Entries from a screen grounding dataset

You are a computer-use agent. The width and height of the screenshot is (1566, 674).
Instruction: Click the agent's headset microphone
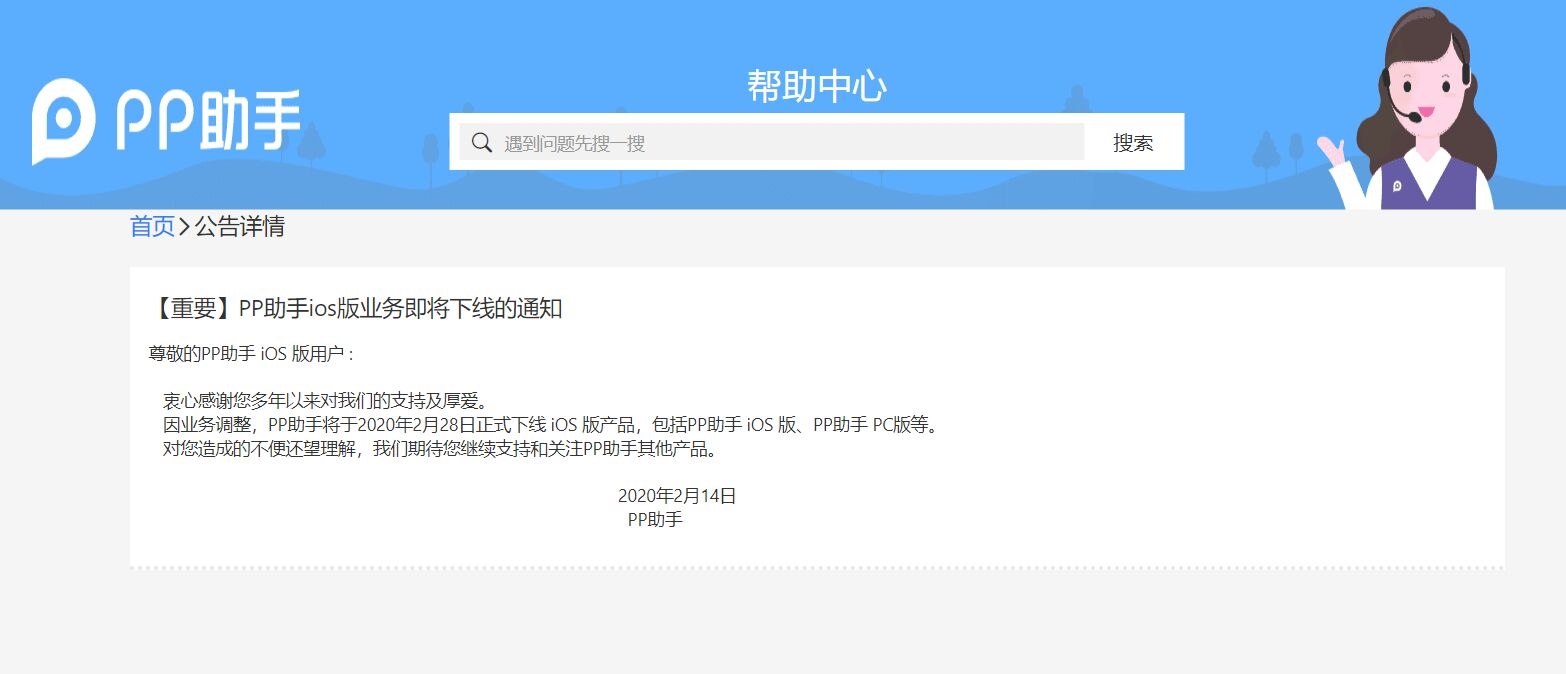pos(1411,118)
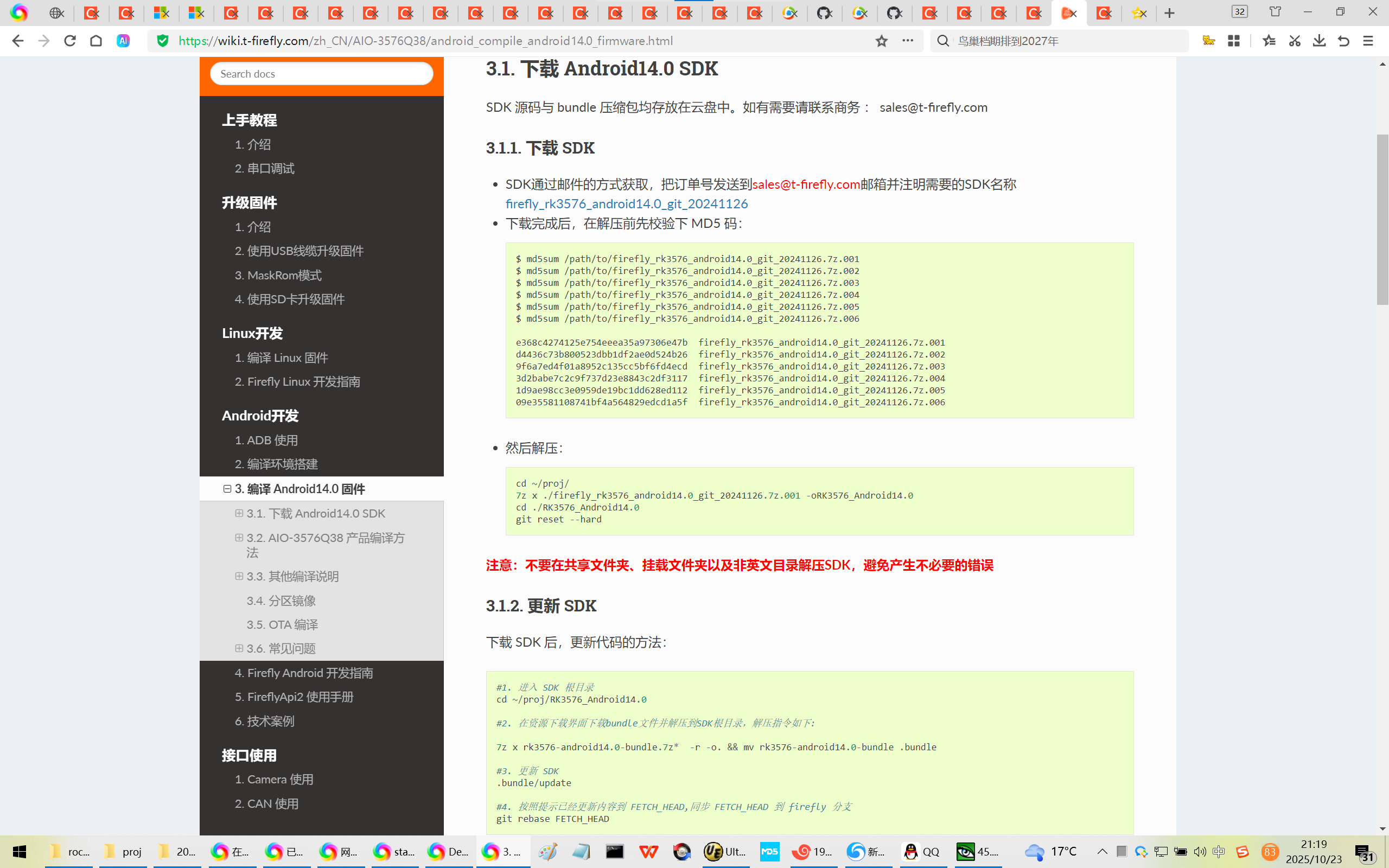Screen dimensions: 1389x868
Task: Expand the 3.3. 其他编译说明 item
Action: pyautogui.click(x=239, y=576)
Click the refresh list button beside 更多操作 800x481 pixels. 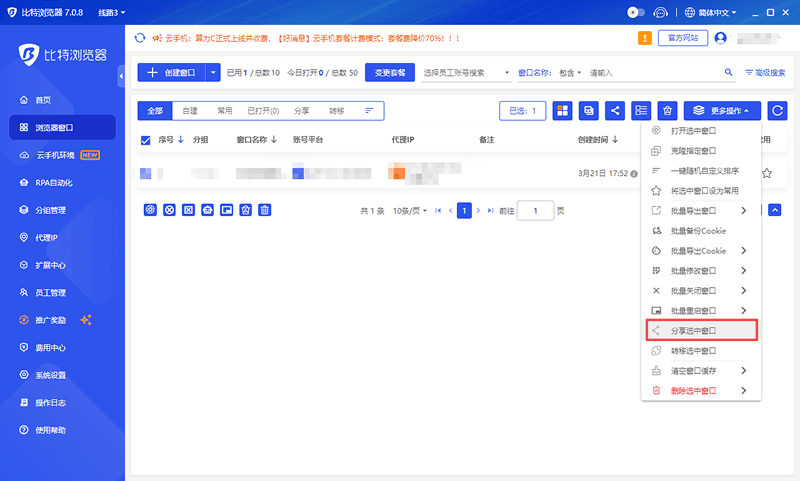pyautogui.click(x=776, y=111)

* [EXERCISE]: Count the lines in the entries above that contain the string "agent", treating uppercase and lowercase as different. Reply with the number only.

* [SOLUTION TO THE PROBLEM]: 2